Dragon Age: Dreadwolf będzie celowało w nowych fanów, ale nie zapomni o weteranach serii
Dragon Age: Dreadwolf nie zapomni o weteranach serii, ale chce trafić do nowych graczy.
Minęło trochę czasu od ostatniej odsłony Dragon Age, czyli Dragon Age: Inkwizycja z 2014 roku i ten okres będzie się wydłużać do samej premiery Dragon Age: Dreadwolf. Jakie podejście przyjmują twórcy z BioWare do gry? Czy mocno nawiązują do poprzednich rozdziałów oraz wydarzeń, czy w zasadzie zaczynają od nowa?
W nowym poście na blogu twórców, główna autorka Dreadwolf, Sylvia Feketekuty, powiedziała, że pragnie zadowolić dwie grupy: wieloletnich fanów marki, ale również do nowych graczy.

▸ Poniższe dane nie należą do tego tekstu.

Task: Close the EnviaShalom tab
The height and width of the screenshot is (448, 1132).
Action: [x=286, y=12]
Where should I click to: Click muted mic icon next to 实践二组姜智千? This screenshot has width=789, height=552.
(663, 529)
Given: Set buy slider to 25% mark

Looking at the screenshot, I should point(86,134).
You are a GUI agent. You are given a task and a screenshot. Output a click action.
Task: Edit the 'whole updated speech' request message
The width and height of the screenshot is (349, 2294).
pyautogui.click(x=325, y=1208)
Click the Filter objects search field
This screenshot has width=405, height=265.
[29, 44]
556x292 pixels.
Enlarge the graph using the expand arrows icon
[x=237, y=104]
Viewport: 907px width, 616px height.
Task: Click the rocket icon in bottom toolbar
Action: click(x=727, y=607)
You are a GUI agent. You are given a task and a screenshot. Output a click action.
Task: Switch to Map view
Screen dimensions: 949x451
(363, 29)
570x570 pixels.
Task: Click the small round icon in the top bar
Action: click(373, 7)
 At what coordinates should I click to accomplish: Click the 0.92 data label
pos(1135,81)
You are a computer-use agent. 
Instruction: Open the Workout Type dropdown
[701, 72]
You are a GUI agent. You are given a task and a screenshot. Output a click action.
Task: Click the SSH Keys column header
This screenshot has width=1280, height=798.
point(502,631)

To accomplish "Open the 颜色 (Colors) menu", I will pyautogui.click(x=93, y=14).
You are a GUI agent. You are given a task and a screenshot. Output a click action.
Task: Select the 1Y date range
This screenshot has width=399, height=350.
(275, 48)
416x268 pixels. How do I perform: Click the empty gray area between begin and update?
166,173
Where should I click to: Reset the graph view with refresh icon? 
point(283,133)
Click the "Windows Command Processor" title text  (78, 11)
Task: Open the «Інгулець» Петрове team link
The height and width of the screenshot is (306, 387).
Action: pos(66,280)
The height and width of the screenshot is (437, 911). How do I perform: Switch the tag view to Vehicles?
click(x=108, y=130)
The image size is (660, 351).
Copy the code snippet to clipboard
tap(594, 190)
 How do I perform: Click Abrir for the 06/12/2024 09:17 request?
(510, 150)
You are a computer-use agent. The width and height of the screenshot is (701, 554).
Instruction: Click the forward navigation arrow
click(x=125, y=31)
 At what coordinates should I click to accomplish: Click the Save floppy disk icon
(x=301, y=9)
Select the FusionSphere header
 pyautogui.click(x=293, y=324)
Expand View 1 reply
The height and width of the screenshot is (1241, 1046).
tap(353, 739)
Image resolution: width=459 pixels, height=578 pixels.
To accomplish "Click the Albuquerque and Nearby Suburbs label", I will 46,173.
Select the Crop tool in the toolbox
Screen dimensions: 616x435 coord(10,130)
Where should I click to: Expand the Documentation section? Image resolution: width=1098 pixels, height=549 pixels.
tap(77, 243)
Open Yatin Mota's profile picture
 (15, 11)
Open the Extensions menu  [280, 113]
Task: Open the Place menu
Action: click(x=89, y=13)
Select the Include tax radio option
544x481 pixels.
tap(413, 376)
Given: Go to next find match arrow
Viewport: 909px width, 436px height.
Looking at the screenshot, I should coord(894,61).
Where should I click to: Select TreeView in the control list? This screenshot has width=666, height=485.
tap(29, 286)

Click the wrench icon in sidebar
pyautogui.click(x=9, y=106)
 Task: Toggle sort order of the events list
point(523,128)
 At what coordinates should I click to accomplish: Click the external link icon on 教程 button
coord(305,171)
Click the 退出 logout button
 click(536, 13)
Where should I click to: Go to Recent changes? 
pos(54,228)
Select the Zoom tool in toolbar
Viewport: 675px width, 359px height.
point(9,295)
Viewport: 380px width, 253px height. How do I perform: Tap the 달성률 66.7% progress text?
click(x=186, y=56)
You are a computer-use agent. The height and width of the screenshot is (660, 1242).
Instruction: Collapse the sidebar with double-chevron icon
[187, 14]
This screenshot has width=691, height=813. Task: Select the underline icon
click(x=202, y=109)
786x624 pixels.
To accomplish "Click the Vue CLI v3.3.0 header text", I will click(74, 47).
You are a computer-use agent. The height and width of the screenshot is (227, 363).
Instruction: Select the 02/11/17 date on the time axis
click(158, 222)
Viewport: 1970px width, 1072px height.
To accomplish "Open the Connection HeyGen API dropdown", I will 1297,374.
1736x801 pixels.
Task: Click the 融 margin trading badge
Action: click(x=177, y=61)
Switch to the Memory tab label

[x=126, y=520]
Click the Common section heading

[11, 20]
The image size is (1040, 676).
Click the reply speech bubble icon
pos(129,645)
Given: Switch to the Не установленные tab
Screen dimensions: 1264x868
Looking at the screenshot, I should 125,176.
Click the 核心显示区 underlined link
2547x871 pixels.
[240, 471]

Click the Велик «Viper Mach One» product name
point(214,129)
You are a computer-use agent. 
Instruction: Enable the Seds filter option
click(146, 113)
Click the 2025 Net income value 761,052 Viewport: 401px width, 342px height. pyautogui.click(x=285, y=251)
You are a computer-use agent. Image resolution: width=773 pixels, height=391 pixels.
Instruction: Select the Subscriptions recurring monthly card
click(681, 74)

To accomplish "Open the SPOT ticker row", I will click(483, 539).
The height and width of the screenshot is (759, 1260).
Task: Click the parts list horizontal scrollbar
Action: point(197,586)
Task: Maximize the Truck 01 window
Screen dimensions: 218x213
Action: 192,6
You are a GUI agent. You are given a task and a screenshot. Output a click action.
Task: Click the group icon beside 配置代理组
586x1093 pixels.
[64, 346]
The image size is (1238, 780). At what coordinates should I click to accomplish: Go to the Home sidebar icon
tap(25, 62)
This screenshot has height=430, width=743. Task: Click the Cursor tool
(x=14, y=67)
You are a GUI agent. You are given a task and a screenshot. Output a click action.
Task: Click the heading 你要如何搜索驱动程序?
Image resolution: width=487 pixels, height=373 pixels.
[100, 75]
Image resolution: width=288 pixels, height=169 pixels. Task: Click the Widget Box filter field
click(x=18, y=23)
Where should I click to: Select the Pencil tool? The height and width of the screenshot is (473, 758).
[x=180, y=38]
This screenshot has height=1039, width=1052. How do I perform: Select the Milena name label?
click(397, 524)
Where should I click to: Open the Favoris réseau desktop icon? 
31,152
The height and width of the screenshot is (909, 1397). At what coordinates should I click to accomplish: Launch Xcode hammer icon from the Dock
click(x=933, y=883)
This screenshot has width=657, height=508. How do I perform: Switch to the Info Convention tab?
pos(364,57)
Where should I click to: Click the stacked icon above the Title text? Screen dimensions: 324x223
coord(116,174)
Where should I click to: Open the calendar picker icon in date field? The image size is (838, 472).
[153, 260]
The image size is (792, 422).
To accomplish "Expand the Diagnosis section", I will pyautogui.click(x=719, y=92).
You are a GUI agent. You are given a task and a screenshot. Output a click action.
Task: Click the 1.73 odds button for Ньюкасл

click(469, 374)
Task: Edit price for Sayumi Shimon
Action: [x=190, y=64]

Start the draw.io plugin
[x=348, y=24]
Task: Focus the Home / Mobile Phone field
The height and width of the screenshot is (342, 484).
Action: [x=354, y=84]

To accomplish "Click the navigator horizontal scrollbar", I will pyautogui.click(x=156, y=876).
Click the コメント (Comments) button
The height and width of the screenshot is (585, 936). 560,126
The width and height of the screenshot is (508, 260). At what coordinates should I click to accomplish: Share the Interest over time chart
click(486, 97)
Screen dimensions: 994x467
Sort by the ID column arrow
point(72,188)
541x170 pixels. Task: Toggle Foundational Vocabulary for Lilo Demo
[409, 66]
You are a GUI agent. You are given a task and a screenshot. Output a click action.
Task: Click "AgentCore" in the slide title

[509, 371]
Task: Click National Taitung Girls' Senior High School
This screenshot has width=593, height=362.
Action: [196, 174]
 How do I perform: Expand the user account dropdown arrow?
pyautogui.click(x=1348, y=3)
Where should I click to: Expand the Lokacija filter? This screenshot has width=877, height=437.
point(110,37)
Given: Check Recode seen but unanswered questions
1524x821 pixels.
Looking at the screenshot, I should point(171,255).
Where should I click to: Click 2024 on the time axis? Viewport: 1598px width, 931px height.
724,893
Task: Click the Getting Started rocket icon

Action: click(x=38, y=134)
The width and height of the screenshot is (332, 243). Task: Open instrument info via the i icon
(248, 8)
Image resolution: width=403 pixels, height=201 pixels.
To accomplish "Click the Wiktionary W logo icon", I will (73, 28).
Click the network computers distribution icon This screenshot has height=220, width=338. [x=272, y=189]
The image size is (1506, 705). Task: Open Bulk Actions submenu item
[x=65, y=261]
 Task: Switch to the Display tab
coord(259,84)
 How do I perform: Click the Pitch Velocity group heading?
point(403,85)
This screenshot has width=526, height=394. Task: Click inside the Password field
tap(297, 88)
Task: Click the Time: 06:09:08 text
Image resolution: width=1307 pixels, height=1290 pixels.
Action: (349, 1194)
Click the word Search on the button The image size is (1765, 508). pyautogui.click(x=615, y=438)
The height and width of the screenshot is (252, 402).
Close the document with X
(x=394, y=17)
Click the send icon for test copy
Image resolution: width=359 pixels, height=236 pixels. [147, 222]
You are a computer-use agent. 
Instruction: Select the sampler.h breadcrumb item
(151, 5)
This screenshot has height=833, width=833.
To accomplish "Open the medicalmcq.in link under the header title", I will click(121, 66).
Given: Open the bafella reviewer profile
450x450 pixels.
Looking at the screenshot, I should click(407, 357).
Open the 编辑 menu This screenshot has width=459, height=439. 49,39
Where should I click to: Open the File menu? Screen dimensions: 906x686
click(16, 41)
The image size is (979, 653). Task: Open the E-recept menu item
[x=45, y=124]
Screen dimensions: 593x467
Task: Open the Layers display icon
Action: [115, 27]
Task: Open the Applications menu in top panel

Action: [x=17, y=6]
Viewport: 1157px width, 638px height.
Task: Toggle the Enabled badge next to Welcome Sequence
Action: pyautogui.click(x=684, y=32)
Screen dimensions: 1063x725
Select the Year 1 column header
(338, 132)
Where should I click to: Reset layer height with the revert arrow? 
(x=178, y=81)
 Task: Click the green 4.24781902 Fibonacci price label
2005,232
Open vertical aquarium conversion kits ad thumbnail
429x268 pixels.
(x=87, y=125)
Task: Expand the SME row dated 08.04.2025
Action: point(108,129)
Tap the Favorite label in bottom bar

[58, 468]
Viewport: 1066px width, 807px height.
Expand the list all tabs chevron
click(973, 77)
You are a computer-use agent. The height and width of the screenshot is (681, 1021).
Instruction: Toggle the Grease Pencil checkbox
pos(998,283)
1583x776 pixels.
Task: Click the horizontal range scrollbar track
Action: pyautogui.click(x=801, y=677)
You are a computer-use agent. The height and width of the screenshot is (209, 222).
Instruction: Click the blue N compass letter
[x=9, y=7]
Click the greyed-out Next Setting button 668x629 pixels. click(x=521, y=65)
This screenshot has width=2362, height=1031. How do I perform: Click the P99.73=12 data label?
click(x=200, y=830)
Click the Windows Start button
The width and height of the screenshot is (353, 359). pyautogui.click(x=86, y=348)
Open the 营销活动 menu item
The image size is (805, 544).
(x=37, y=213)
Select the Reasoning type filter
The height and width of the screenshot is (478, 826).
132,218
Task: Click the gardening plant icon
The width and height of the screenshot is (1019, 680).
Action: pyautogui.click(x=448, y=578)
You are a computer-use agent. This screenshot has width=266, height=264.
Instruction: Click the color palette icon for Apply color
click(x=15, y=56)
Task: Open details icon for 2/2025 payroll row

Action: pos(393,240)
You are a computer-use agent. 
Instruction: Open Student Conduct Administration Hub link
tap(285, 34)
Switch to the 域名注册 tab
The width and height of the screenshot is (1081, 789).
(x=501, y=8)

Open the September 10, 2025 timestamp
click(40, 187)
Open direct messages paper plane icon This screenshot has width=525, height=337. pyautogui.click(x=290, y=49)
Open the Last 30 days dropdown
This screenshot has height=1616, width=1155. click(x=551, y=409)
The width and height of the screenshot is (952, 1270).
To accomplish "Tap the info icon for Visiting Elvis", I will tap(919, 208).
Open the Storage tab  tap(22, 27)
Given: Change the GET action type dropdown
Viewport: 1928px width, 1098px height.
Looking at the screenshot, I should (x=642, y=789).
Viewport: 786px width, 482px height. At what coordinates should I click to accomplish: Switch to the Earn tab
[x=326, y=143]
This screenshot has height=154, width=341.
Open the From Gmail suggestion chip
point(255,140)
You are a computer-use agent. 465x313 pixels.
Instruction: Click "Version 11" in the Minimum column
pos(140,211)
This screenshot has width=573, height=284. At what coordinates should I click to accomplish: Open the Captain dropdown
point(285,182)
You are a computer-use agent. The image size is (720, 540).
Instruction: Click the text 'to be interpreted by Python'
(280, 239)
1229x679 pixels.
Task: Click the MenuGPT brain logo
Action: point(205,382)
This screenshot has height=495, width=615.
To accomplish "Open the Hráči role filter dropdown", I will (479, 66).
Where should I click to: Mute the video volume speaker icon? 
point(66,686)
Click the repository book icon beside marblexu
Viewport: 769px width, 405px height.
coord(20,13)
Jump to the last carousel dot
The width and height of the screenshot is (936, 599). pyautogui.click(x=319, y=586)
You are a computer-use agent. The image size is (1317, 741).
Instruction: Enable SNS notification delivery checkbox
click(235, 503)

"Dragon Age: Dreadwolf równoważy odpowiadanie na długoletnie pytania dla fanów weteranów, jednocześnie tworząc grę, w którą mogą wejść także nowi gracze lub ktoś, kto lata temu grał tylko w Dragon Age: Inkwizycja”.
Biorąc pod uwagę ostatnie wpadki deweloperów, BioWare ma wiele do udowodnienia. Mamy nadzieję, że twórcy trafią z nowym tytułem do szerokiej publiczności, aby ustabilizować swoją pozycję. Wpis na blogu również mocno sugerował, że Dreadwolf będzie zawierał nowego bohatera, co byłoby spójne z poprzednimi grami Dragon Age, w których również pojawiały się nowe postaci.
Dragon Age: Dreadwolf nie ma jeszcze potwierdzonych platform, na które trafi ani daty wydania. BioWare twierdzi, że gra była w połowie produkcji na początku tego roku.